Il disco dei Rifugio Zena è rapido e coeso come un caricatore di fucile automatico. I pezzi scorrono rapidi, graffianti, precisi: quasi non mi rendo conto di come finiscono che già sono ricominciati, uno dopo l’altro, in rapida sequenza.
Il punto forte del trio è il groove: batteria piena e diritta, basso pieno, mobile, a tratti funky. Il tappeto sonoro è continuo, sapiente. La chitarra, sopra, ricama elettrica, ritmica, tagliente. Mi fanno pensare alla California, equidistanti tra certi richiami desert e strumentali alla Queens Of The Stone Age (e scena Palm Desert a seguire) e un impatto quasi fisico stile primi Red Hot Chili Peppers – in entrambi i casi con più pulizia, più definizione.

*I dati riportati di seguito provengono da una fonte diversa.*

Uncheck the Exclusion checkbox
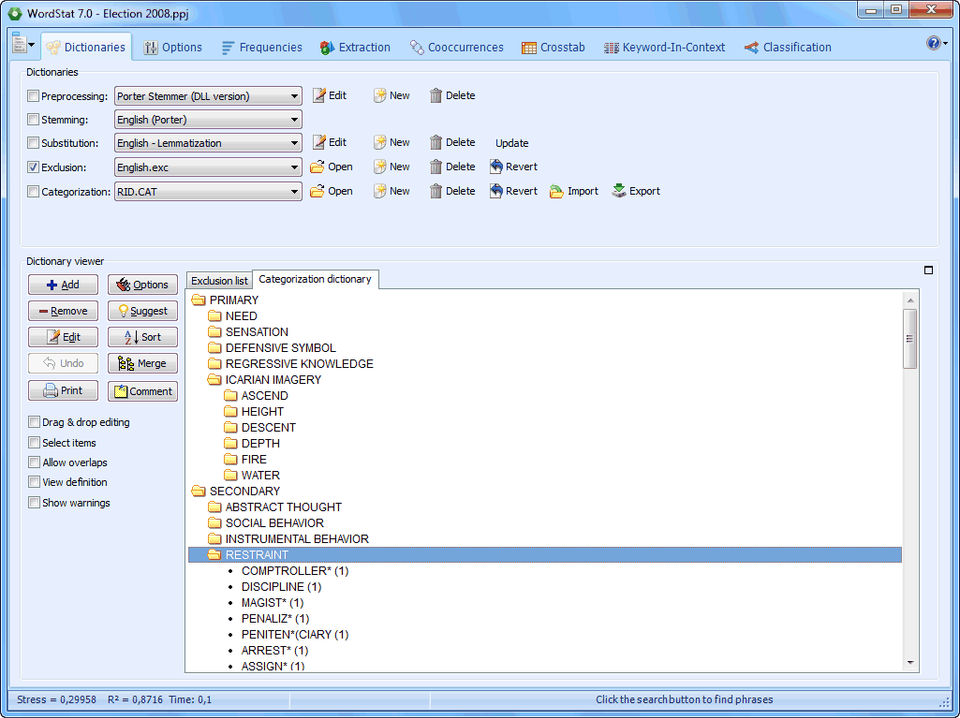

Non che sia un male: i virtuosismi s’incastrano bene, non stonano nel complesso (rischio che si sfiora sempre su musiche di questo tipo, sudate e muscolari). Merito anche della produzione, che è di ottimo livello, pulita, ma che non suona del tutto “finta” (mi ricordano un po’ i Fratelli Calafuria, con meno – decisamente meno – follia).
Anche il capitolo voci si presenta pulito, definito, a tratti anche orecchiabile, ma mantiene un’ambientazione prettamente rock, sia come registro che come approccio alle liriche (semplici, certo, ma che influiscono in misura marginale sul prodotto complessivo, che è fortemente “strumentale”, e si sente nella capacità di non annoiare mai l’ascoltatore nei vari momenti di “vuoto” lirico, ma, al contrario, di tenerlo appeso, trepidante, in attesa di scoprire come andrà a finire questo rocambolesco giro di basso, quell’infernale pattern di batteria).
Si vede che i ragazzi del Rifugio Zena ci sanno fare. Ad un primo ascolto, superficialissimo, mi veniva da paragonarli ai Negramaro (forse perché ho iniziato ad ascoltarli da “Musa”, la balladdel disco), ma è palese una profondità diversa, influenze numerose e distanti tra loro, una capacità di scrittura e esecuzione ammirabile e basata su fondamenta solide ed elaborate (e varie).
L’unico neo, se proprio devo trovarne uno, è la mancanza di “ganci”: non c’è un pezzo in particolare che rimanga nell’orecchio, non c’è l’effetto “tormentone” – vabbè, senza esagerare, nemmeno l’effetto “tormentino”. È un rock “puro”, nel senso che non è da canticchiare, da ripetere sotto la doccia, da fischiettare – e non credo neanche sia poi questo, l’obbiettivo dei tre Rifugio Zena.
Se vi piace il rock suonato bene, energetico, mobile, virtuoso a tratti, non troppo “fighetto”, È tempo che passa è senza dubbio il disco per voi.